**Document text**
-- Opening Marker --

The study protocol is the blueprint that all researchers will follow.
A study protocol is a document that describes, in detail, the plan for conducting the clinical study. The study protocol explains the purpose and function of the study as well as how to carry it out. Some specific things included in the protocol are the reason for the study, the number of participants, eligibility and exclusion criteria, details of the intervention or therapy the participants will receive (such as frequency and dosages), what data will be gathered, what demographic information about the participants will be gathered, steps for clinical caregivers to carry out, and the study endpoints. A single standard protocol must be used without deviation to ensure that the resulting data will be significant and reliable.
The NICHD expects that each study protocol will include a monitoring plan that defines:
- How the study will comply with regulatory requirements
- The specific events and activities that will be monitored during the study
- The roles and responsibilities for everyone on the team who is involved in monitoring
- Who has responsibility for reporting (and who they report to)
- A schedule for monitoring
- The timing or number of events that would lead to a stop in study accrual, an assessment of eligibility, monitoring, intervention, and under what conditions study accrual would resume
Defining the study design for the protocol
Protocols may outline one of several different types of study designs, some which are described below, that investigators may follow:
- Case Study: This type of study relies on a literature review or uses a physician’s clinical cases to introduce a clinical abnormality, usually something rare, new, or something that presents in an unusual way.
- Case-Control Study: This study compares the number of people who had a potential risk factor in the case group (those with the disease) with those who had the same potential risk factor in the control group (those without the disease). This type of study demonstrates association, but not cause and effect.

-- Closing Marker --

(Stored items)

-- Opening Marker --

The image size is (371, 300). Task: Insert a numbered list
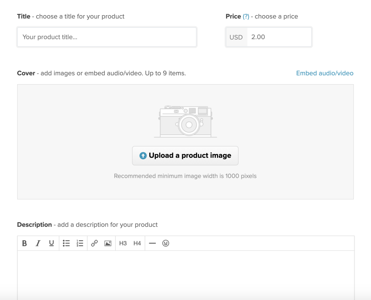(80, 243)
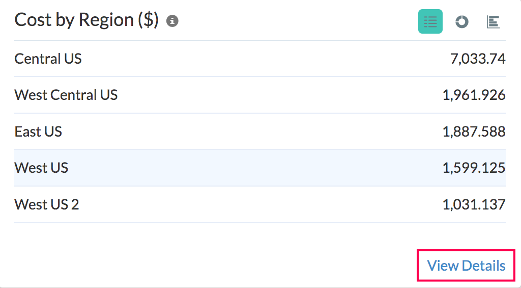
Task: Select the East US region name
Action: tap(38, 132)
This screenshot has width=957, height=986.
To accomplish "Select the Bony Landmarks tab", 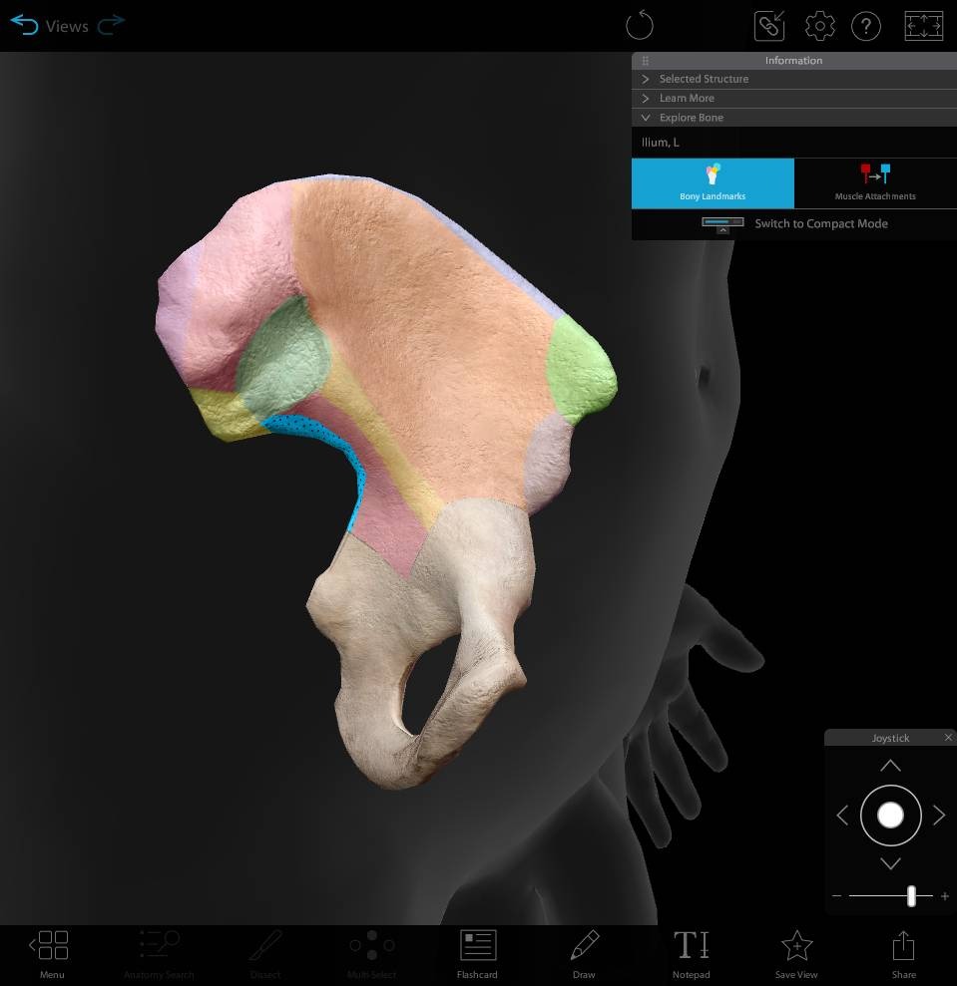I will click(713, 183).
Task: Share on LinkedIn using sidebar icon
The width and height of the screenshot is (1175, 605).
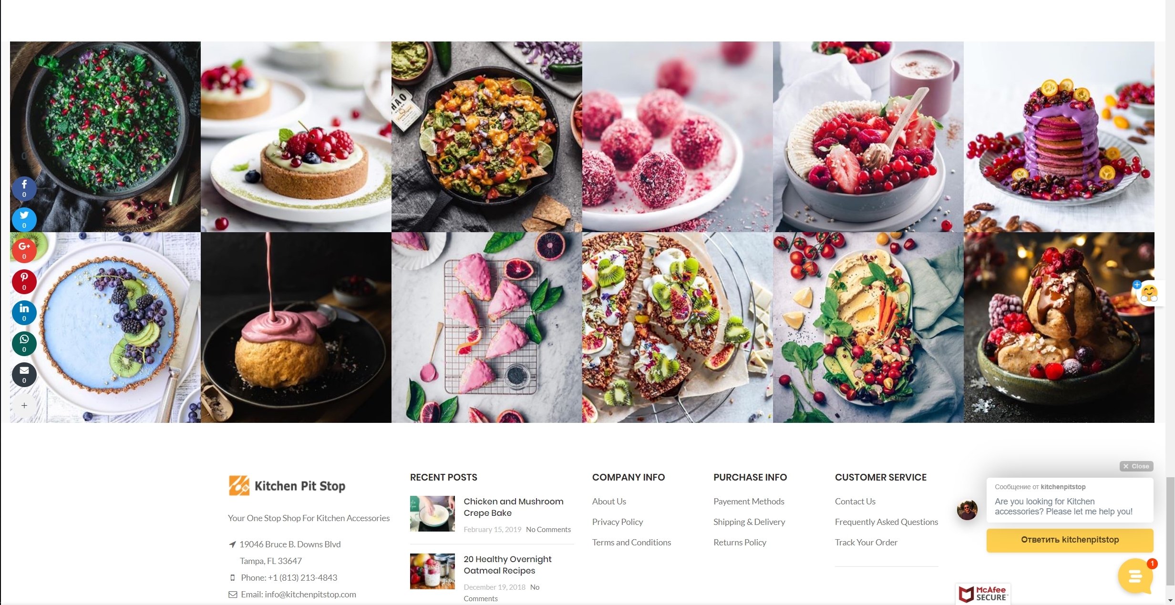Action: (x=24, y=313)
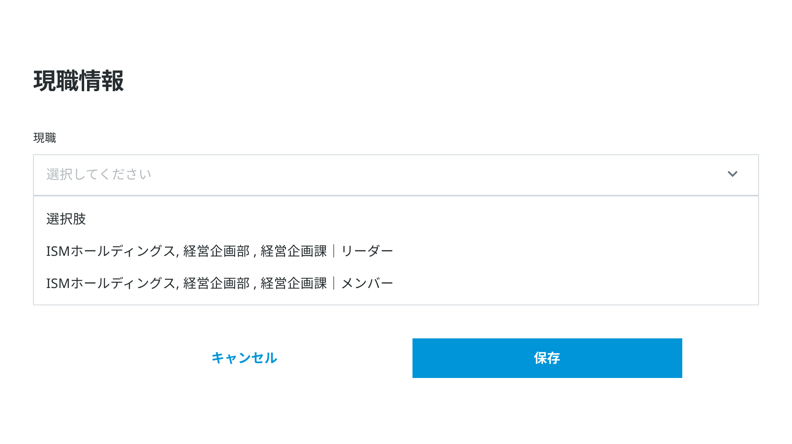Click the chevron arrow in 現職 dropdown
The image size is (792, 444).
[732, 174]
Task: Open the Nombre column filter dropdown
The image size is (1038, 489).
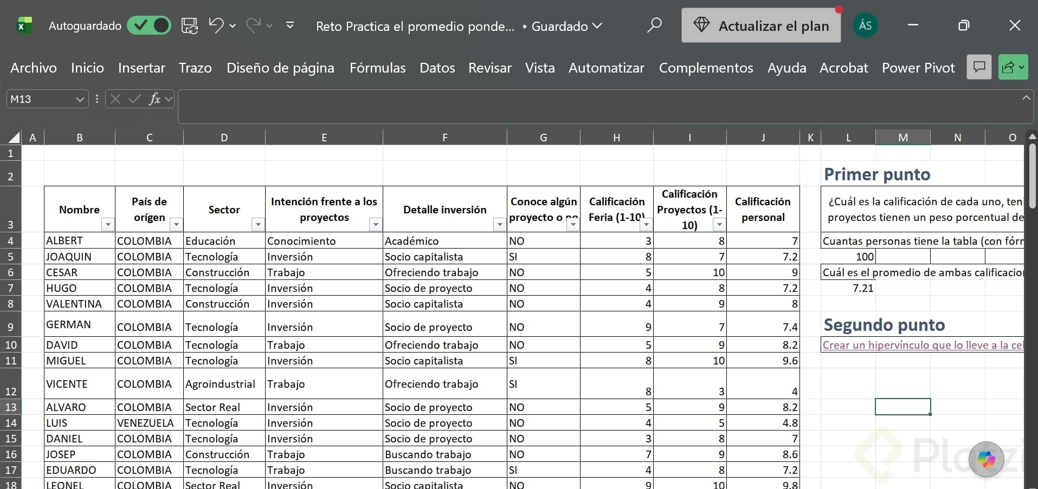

-- Closing Marker --

**Your tasks**
[1] Summarize the passage on clinical study protocols in two sentences.
[2] Proceed with the passage on clinical study protocols, starting after its last sentence.
The lines above are not needed.

**Responses per task**
[1] A study protocol is a detailed plan for conducting a clinical study, covering such things as the reason for the study, the number of participants, eligibility and exclusion criteria, intervention details, the data to be gathered, and the study endpoints, and it must be followed without deviation so the data will be significant and reliable. The NICHD expects each protocol to include a monitoring plan, and protocols may outline one of several study designs, including the case study and the case-control study.

[2]
- Cohort Study: Much like a case-control study, this type of study tracks and compares risk factors shared between the case group and the control group. This type of study can be prospective (following participants as time moves forward) or retrospective (looking back at events that have already happened to participants). This type of study also demonstrates association, but not cause and effect.
- Randomized Controlled Trial (RCT): In this type of study, participants are randomly assigned, using a computer or matrix, into the control group or the investigational group. The control group receives the typically used or approved treatment; the investigational group receives the treatment or intervention being studied. This study type is generally considered the most rigorous study design.
- Blind and Double-Blind Studies: When a study is "blinded," participants do not know which group they are randomly assigned to. A double-blind study means that neither the study personnel who interact with participants, nor the participants know who is assigned to which group. Another variation of this design is called a "double-dummy" study, meaning participants receive a mixture of active and inactive product. These study designs are meant to eliminate possible bias by the participant or caregiver toward or against a therapy or a placebo. Some study personnel who don't interact with the participants keep track of who is in which group.
- Meta-analysis: This type of study involves analysis of multiple similar studies (already completed) that is performed according to a protocol that outlines the methodology to be used.